Speech testing functions similarly, but instead of hearing tones, you hear words and are asked to repeat them. Your audiologist evaluates the lowest volume at which you can still clearly make out the words and phrases.
The American Speech-Language-Hearing Association recommends that all adults get hearing loss tests every decade until age 50, after which point they should get regular hearing checkups every three years. Remember, getting hearing aids is easier now thanks to over-the-counter options, so there's no reason to drag your heels here.
Importance of regular hearing checkups
Hearing loss generally happens gradually. In fact, it can happen so slowly that you don't realize that your hearing has deteriorated over time. The ASHA reports that adults wait an average of nearly nine years before addressing their hearing problems, largely because of this issue.

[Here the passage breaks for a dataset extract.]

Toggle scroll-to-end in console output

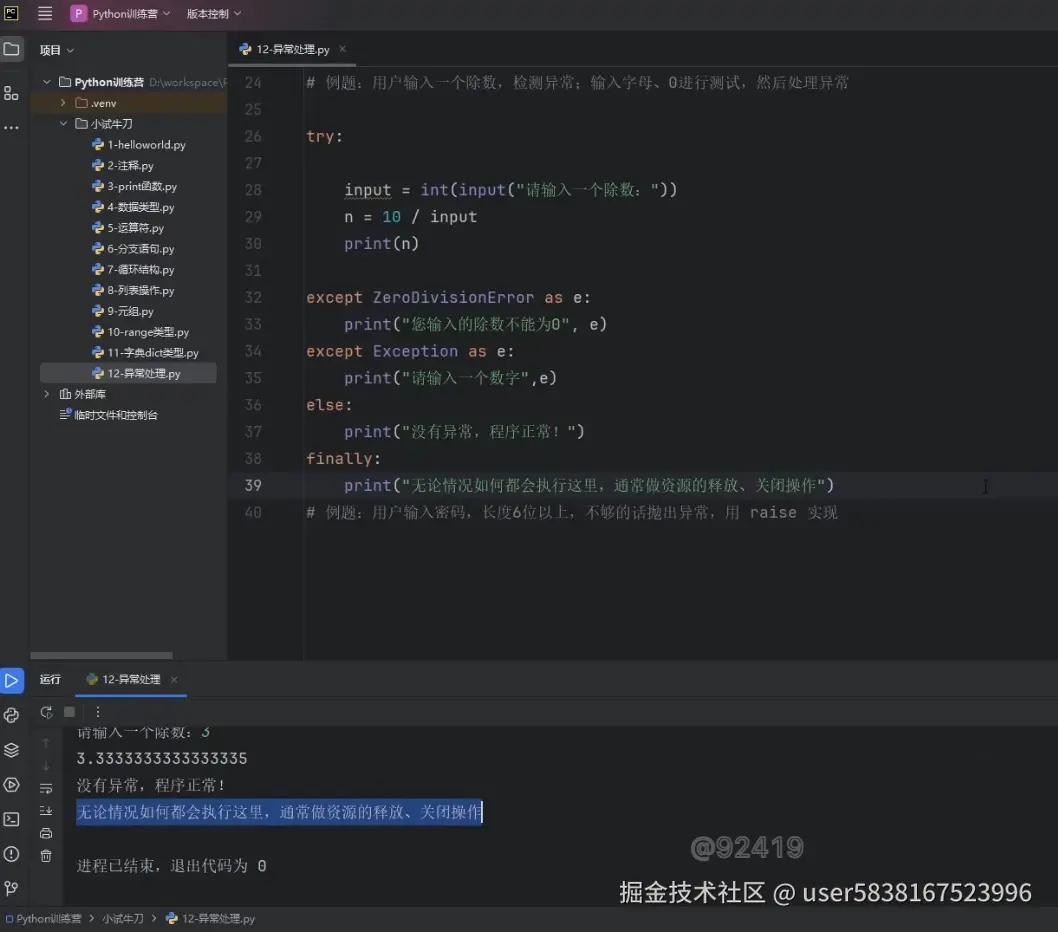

In other words, even if you think your hearing is fine, you might benefit from periodic hearing loss tests. Under age 50, you can go 10 years between hearing checkups unless you notice any of the signs we're about to outline. Because hearing often deteriorates with age, though, you should bump up to regular hearing checkups on a triennial basis once you hit your 50th birthday.
If you skip hearing screening, you might inadvertently change your life to make up for hearing loss. You might avoid crowded settings because you have trouble hearing with background noise, for example, or increase the volume in your headphones, which can further damage your hearing. Ultimately, hearing tests can help you not just check how your ears function and also protect them and your quality of life.
5 signs you need a hearing test
If you're due for a hearing test per the ASHA recommendation, schedule yours. Even if you haven't crossed the recommended timeline, you might need to get your ears checked if these signs sound familiar:
Saying "what?" a lot -- If you have to ask people to repeat themselves on a regular basis, it likely means your ears aren't working as well as they should be.
Hearing ringing in your ears -- Hearing loss often goes hand in hand with tinnitus, which causes that persistent ringing. So even if you think you're hearing fine, if you've got a regular ringing in your ears, it's worth talking to an audiologist.
Pumping up the volume -- Do you often listen to your headphones at or near full volume? Do you turn up the volume on the TV and in the car? If so, you might be compensating for hearing loss.
Struggling to hear amid background noise -- Does your ability to hear clearly deteriorate as background noise increases? If you struggle at parties and other loud environments, you're likely living with some level of hearing loss.
Embarrassment in social situations because you can't hear -- Sometimes, difficulty hearing can lead to social gaffes. If you've ever wrongly assumed someone said something because you didn't want to ask them to repeat themselves, for example, hearing loss could be to blame.
The National Institute on Deafness and Other Communication Disorders has an online questionnaire you can take to help you find out if you would benefit from a hearing screening.
If you think you do need a hearing test, the ASHA recommends that Americans get hearing loss tests performed by a certified audiologist. Your doctor should be able to refer you to one.
Many adults live with some level of hearing loss, often without knowing it. That's why regular hearing checkups matter. If any of the signs we just laid out sound familiar, schedule a hearing test for yourself.
Plus, if you catch your hearing loss early when it's mild to moderate, over-the-counter hearing aids can likely help. Before you jump in with them, though, see a certified audiologist and weigh some key considerations.
The information contained in this article is for educational and informational purposes only and is not intended as health or medical advice. Always consult a physician or other qualified health provider regarding any questions you may have about a medical condition or health objectives.